Work to complete
Render the records as a JSON list of strings with one string per line, leaving out blank lines, starting at the first line of the records and ending at the line that contains "Viewport: 758px width, 559px".

:: Exercise input ::

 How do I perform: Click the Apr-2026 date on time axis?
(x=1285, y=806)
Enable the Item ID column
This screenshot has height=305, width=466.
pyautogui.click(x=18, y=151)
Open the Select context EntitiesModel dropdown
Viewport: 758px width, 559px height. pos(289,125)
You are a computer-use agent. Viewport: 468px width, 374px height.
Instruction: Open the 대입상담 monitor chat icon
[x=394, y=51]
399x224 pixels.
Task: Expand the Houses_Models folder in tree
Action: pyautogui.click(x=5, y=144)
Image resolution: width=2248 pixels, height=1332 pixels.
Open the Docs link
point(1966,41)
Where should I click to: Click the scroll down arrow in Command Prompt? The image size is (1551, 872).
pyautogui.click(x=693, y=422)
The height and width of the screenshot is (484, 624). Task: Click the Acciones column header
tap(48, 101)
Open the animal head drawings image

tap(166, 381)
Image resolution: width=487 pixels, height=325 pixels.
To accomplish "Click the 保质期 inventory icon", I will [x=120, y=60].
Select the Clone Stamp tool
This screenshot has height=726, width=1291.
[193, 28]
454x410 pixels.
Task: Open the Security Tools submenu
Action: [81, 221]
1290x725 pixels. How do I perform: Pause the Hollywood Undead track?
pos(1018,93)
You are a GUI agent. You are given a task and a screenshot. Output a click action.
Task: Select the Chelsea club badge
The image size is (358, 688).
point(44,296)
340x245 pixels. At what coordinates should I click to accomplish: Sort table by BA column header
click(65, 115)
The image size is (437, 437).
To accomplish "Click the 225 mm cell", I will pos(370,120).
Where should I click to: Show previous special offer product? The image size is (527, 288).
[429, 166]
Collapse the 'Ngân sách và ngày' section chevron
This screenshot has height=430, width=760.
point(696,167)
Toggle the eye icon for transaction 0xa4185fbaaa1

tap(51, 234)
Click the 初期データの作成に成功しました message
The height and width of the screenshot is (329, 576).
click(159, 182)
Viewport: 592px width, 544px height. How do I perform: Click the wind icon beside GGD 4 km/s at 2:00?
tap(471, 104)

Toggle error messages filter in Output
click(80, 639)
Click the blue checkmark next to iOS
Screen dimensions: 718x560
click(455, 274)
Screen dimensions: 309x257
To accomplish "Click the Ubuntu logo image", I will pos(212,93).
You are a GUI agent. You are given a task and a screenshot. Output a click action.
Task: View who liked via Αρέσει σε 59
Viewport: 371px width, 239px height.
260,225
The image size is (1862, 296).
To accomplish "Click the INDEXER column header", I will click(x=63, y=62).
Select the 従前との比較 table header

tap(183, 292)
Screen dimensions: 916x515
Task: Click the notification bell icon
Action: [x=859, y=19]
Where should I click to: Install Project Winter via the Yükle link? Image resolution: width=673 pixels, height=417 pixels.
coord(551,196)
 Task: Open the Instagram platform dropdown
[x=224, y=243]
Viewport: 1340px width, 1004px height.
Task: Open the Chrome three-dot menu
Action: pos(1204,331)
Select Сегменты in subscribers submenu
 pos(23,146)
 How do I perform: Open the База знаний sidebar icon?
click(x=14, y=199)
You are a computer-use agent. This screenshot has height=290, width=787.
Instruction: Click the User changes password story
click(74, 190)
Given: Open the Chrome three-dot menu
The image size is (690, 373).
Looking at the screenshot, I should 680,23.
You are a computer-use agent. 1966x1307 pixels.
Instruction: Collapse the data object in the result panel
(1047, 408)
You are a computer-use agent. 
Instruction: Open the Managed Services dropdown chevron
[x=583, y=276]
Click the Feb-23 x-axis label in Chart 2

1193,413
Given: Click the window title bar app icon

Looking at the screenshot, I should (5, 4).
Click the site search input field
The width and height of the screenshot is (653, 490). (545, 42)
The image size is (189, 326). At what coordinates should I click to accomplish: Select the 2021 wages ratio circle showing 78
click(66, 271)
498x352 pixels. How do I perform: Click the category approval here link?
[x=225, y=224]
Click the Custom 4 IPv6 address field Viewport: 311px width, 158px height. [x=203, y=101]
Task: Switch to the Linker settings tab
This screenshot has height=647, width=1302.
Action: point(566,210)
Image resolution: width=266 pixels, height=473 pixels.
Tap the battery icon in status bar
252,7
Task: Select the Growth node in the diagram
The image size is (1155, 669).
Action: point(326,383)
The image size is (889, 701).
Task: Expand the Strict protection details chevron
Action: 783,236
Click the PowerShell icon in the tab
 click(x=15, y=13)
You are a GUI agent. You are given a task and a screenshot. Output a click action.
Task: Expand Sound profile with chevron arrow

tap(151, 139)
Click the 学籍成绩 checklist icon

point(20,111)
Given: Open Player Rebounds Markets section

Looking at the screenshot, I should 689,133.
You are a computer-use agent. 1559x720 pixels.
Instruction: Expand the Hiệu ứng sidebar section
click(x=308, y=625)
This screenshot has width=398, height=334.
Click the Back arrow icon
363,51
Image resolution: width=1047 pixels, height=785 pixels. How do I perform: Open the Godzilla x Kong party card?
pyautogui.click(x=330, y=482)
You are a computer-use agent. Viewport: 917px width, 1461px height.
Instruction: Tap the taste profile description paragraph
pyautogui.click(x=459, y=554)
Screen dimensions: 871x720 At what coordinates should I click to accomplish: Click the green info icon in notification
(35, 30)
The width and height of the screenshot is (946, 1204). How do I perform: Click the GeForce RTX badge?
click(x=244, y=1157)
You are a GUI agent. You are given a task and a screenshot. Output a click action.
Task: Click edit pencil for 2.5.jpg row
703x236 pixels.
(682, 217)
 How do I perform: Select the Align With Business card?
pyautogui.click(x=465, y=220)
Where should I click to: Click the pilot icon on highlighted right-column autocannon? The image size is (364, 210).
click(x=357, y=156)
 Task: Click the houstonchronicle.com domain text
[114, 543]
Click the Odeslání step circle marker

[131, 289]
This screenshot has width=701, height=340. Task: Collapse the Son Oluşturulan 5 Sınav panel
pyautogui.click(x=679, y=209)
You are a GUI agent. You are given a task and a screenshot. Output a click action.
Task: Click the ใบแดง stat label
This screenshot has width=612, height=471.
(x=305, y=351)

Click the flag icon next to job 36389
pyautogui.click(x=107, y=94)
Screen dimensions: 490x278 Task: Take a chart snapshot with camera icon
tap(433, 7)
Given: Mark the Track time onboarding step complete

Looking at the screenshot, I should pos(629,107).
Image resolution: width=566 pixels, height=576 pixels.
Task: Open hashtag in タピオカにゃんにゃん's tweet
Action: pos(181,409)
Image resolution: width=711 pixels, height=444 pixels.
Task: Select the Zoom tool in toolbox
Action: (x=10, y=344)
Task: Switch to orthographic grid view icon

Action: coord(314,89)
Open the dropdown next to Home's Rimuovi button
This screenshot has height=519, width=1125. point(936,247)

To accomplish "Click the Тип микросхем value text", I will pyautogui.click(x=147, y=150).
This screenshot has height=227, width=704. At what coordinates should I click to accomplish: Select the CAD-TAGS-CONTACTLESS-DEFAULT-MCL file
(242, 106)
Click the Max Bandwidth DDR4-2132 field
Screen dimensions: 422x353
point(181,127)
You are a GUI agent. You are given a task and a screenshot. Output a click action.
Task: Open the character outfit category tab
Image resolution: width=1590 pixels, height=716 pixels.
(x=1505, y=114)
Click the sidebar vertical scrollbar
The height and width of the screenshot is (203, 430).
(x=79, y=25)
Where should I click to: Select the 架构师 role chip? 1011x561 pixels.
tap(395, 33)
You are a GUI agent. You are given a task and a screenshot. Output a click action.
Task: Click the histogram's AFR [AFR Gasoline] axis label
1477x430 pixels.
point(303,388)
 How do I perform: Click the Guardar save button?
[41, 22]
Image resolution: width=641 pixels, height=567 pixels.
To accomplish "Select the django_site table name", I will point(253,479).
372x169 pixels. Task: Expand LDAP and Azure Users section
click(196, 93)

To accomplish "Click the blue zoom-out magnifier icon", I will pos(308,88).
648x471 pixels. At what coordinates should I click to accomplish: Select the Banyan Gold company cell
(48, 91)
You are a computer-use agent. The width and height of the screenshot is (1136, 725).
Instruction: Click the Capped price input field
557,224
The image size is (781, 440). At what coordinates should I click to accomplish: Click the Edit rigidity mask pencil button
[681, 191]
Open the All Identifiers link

:::

Expected answer
[
  " How do I perform: Click the Apr-2026 date on time axis?",
  "(x=1285, y=806)",
  "Enable the Item ID column",
  "This screenshot has height=305, width=466.",
  "pyautogui.click(x=18, y=151)",
  "Open the Select context EntitiesModel dropdown",
  "Viewport: 758px width, 559px height. pos(289,125)"
]